> _EXERCISE REQUIREMENTS_
Please quote exactly the opening lines of the data, from the first line to the one where "Polityką dotyczącą cookies (215, 1354)" appears.

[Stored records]
★ ★ ★
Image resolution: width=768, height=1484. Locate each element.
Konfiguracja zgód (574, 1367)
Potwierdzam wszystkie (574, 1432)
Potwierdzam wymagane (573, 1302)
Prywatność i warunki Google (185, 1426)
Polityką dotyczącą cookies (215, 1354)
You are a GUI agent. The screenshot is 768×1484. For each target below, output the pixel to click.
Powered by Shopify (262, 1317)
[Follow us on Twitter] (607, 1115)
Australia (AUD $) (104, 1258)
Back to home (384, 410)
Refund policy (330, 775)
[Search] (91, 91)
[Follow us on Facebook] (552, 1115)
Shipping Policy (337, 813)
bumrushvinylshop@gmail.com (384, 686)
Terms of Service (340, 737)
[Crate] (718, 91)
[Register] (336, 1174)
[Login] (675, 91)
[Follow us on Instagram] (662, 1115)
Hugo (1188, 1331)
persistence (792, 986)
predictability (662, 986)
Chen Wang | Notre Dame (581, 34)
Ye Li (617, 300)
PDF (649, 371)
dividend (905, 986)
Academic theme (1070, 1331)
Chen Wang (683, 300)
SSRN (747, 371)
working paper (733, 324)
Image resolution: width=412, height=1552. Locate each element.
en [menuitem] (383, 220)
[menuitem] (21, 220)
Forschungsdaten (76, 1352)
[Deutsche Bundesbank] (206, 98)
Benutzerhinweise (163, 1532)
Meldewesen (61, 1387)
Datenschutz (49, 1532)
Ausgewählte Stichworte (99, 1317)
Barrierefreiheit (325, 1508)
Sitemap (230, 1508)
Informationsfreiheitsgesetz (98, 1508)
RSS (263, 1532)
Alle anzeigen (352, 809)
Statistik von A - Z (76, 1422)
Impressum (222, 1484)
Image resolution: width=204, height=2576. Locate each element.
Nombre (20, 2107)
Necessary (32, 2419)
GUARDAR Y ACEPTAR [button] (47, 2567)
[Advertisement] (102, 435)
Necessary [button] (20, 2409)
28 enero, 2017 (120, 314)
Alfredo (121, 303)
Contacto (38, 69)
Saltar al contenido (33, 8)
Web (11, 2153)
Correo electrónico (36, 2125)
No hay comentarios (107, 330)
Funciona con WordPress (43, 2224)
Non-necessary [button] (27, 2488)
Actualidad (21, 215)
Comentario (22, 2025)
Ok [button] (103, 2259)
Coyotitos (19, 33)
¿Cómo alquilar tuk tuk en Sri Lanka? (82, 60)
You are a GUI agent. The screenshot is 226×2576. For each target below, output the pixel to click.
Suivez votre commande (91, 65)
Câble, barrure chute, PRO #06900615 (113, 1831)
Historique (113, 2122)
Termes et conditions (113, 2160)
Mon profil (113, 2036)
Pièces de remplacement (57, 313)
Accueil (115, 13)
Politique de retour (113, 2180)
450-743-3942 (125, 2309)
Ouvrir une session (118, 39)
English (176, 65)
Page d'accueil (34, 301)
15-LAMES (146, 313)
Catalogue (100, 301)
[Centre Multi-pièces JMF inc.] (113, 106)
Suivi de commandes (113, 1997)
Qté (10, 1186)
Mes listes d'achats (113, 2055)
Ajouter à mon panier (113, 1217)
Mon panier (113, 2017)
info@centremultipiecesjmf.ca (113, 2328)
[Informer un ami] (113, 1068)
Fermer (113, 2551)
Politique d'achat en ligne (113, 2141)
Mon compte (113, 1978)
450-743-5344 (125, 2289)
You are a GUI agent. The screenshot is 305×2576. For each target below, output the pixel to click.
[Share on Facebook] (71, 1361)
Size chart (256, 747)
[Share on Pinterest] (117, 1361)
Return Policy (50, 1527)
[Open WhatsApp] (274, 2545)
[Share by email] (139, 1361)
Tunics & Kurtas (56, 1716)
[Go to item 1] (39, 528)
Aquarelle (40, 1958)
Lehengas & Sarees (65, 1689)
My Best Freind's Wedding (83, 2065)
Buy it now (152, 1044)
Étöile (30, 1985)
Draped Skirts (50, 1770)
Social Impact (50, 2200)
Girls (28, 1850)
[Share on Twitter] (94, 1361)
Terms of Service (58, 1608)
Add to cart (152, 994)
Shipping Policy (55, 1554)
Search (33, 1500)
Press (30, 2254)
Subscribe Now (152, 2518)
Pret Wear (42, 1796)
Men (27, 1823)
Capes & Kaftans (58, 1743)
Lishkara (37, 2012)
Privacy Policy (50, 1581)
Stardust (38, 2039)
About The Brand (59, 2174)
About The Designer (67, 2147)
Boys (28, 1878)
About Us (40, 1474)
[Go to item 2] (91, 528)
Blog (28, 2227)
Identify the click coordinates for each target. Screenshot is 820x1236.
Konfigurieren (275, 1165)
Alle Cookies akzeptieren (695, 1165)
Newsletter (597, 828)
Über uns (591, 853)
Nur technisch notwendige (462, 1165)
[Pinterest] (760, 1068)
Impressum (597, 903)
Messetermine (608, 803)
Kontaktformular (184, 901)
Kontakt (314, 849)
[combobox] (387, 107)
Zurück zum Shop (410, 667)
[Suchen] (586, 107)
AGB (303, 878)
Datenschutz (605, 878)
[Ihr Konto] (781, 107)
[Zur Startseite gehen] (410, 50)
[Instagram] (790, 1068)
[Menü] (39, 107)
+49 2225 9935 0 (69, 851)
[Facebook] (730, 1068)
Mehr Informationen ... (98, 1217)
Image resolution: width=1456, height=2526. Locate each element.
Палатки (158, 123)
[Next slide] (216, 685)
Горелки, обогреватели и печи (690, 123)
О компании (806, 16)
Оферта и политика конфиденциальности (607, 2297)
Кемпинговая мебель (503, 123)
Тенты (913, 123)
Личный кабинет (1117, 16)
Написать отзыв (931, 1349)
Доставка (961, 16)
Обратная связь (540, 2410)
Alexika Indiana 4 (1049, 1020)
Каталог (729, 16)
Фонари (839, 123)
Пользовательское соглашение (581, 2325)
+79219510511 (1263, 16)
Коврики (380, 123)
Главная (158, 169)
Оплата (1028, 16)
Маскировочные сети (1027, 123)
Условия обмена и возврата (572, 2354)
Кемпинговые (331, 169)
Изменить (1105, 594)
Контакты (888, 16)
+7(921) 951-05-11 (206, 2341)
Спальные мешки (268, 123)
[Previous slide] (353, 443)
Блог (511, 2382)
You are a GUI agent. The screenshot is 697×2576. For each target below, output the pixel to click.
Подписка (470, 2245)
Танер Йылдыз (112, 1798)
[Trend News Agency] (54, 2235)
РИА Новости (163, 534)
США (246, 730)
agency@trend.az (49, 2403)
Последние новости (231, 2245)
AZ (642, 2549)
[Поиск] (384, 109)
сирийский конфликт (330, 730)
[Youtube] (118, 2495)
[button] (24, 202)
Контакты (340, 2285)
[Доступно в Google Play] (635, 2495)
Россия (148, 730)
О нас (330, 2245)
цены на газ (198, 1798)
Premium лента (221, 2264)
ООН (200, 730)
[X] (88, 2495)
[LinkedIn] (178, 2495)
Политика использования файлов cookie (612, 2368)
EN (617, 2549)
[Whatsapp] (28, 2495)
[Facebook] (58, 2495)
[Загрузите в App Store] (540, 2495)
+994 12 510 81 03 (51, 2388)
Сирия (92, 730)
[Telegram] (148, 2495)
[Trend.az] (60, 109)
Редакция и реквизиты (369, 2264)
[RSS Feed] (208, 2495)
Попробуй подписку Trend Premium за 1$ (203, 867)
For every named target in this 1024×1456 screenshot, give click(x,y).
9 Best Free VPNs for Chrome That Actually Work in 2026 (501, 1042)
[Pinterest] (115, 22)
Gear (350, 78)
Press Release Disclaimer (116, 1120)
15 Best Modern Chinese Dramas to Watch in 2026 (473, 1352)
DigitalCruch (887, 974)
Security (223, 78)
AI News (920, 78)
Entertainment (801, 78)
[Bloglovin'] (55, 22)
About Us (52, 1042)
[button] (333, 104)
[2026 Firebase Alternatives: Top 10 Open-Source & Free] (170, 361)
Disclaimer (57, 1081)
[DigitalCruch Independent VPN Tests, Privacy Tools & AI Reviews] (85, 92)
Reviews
★ ★ ★
> _EXERCISE SOLUTION_
Image resolution: width=768, height=1484. Locate each element.
Konfiguracja zgód (574, 1367)
Potwierdzam wszystkie (574, 1432)
Potwierdzam wymagane (573, 1302)
Prywatność i warunki Google (185, 1426)
Polityką dotyczącą cookies (215, 1354)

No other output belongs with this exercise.